* Goal *
Reproduce the following listing word for word, without changing anything.

Data for locating words and elements:
'''
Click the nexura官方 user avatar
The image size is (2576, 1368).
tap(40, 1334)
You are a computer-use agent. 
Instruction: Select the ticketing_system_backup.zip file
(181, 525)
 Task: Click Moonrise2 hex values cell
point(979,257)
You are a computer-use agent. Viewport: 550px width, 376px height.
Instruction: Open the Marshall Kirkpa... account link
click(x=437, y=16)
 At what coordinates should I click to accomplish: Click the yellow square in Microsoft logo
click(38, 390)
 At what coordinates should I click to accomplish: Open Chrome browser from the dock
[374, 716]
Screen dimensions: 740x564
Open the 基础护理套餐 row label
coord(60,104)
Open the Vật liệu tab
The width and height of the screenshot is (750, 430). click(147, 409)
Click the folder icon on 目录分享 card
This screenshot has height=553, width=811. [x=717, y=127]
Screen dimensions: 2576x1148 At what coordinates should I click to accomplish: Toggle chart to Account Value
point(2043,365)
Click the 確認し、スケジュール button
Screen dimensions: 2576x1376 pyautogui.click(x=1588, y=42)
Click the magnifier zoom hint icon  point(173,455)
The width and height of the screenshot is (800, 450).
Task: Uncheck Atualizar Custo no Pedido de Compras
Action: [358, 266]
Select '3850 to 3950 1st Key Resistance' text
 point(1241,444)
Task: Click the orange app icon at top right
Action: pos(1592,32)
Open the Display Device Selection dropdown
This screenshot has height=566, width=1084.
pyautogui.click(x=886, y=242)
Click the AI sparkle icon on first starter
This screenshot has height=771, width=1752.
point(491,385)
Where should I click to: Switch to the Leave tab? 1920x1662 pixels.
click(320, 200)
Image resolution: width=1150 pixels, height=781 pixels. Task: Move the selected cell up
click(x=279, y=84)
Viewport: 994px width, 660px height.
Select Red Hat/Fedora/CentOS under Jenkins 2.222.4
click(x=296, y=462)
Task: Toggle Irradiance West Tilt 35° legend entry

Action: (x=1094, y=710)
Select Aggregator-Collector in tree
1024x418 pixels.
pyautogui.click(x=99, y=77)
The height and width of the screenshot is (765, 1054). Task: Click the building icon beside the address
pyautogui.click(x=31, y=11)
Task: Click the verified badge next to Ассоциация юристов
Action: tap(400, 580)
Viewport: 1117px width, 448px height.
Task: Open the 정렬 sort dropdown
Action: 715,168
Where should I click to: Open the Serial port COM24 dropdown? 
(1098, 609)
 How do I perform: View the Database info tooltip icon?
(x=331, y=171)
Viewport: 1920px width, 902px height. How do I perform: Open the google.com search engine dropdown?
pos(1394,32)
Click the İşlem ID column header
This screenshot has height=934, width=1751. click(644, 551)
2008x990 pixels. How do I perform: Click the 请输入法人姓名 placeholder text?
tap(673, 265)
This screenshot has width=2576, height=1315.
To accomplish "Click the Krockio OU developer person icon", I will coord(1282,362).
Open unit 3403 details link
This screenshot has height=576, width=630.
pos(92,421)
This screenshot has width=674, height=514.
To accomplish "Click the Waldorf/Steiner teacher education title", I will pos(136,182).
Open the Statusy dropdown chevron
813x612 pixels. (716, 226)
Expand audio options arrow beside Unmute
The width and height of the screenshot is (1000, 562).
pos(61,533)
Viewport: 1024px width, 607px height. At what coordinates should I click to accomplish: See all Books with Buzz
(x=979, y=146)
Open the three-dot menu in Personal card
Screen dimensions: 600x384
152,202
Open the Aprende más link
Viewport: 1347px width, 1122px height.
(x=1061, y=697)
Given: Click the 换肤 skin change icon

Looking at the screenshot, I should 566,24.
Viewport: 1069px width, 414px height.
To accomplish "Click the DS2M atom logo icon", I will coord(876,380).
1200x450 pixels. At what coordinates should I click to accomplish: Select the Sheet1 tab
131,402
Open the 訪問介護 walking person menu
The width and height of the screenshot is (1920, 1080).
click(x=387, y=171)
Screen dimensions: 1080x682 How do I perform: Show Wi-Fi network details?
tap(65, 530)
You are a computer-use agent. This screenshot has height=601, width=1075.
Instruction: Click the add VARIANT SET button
'''
* Exercise solution *
Click the nexura官方 user avatar
The image size is (2576, 1368).
tap(40, 1334)
You are a computer-use agent. 
Instruction: Select the ticketing_system_backup.zip file
(181, 525)
 Task: Click Moonrise2 hex values cell
point(979,257)
You are a computer-use agent. Viewport: 550px width, 376px height.
Instruction: Open the Marshall Kirkpa... account link
click(x=437, y=16)
 At what coordinates should I click to accomplish: Click the yellow square in Microsoft logo
click(38, 390)
 At what coordinates should I click to accomplish: Open Chrome browser from the dock
[374, 716]
Screen dimensions: 740x564
Open the 基础护理套餐 row label
coord(60,104)
Open the Vật liệu tab
The width and height of the screenshot is (750, 430). click(147, 409)
Click the folder icon on 目录分享 card
This screenshot has height=553, width=811. [x=717, y=127]
Screen dimensions: 2576x1148 At what coordinates should I click to accomplish: Toggle chart to Account Value
point(2043,365)
Click the 確認し、スケジュール button
Screen dimensions: 2576x1376 pyautogui.click(x=1588, y=42)
Click the magnifier zoom hint icon  point(173,455)
The width and height of the screenshot is (800, 450).
Task: Uncheck Atualizar Custo no Pedido de Compras
Action: [358, 266]
Select '3850 to 3950 1st Key Resistance' text
 point(1241,444)
Task: Click the orange app icon at top right
Action: pos(1592,32)
Open the Display Device Selection dropdown
This screenshot has height=566, width=1084.
pyautogui.click(x=886, y=242)
Click the AI sparkle icon on first starter
This screenshot has height=771, width=1752.
point(491,385)
Where should I click to: Switch to the Leave tab? 1920x1662 pixels.
click(320, 200)
Image resolution: width=1150 pixels, height=781 pixels. Task: Move the selected cell up
click(x=279, y=84)
Viewport: 994px width, 660px height.
Select Red Hat/Fedora/CentOS under Jenkins 2.222.4
click(x=296, y=462)
Task: Toggle Irradiance West Tilt 35° legend entry

Action: (x=1094, y=710)
Select Aggregator-Collector in tree
1024x418 pixels.
pyautogui.click(x=99, y=77)
The height and width of the screenshot is (765, 1054). Task: Click the building icon beside the address
pyautogui.click(x=31, y=11)
Task: Click the verified badge next to Ассоциация юристов
Action: tap(400, 580)
Viewport: 1117px width, 448px height.
Task: Open the 정렬 sort dropdown
Action: 715,168
Where should I click to: Open the Serial port COM24 dropdown? 
(1098, 609)
 How do I perform: View the Database info tooltip icon?
(x=331, y=171)
Viewport: 1920px width, 902px height. How do I perform: Open the google.com search engine dropdown?
pos(1394,32)
Click the İşlem ID column header
This screenshot has height=934, width=1751. click(644, 551)
2008x990 pixels. How do I perform: Click the 请输入法人姓名 placeholder text?
tap(673, 265)
This screenshot has width=2576, height=1315.
To accomplish "Click the Krockio OU developer person icon", I will coord(1282,362).
Open unit 3403 details link
This screenshot has height=576, width=630.
pos(92,421)
This screenshot has width=674, height=514.
To accomplish "Click the Waldorf/Steiner teacher education title", I will pos(136,182).
Open the Statusy dropdown chevron
813x612 pixels. (716, 226)
Expand audio options arrow beside Unmute
The width and height of the screenshot is (1000, 562).
pos(61,533)
Viewport: 1024px width, 607px height. At what coordinates should I click to accomplish: See all Books with Buzz
(x=979, y=146)
Open the three-dot menu in Personal card
Screen dimensions: 600x384
152,202
Open the Aprende más link
Viewport: 1347px width, 1122px height.
(x=1061, y=697)
Given: Click the 换肤 skin change icon

Looking at the screenshot, I should 566,24.
Viewport: 1069px width, 414px height.
To accomplish "Click the DS2M atom logo icon", I will coord(876,380).
1200x450 pixels. At what coordinates should I click to accomplish: Select the Sheet1 tab
131,402
Open the 訪問介護 walking person menu
The width and height of the screenshot is (1920, 1080).
click(x=387, y=171)
Screen dimensions: 1080x682 How do I perform: Show Wi-Fi network details?
tap(65, 530)
You are a computer-use agent. This screenshot has height=601, width=1075.
Instruction: Click the add VARIANT SET button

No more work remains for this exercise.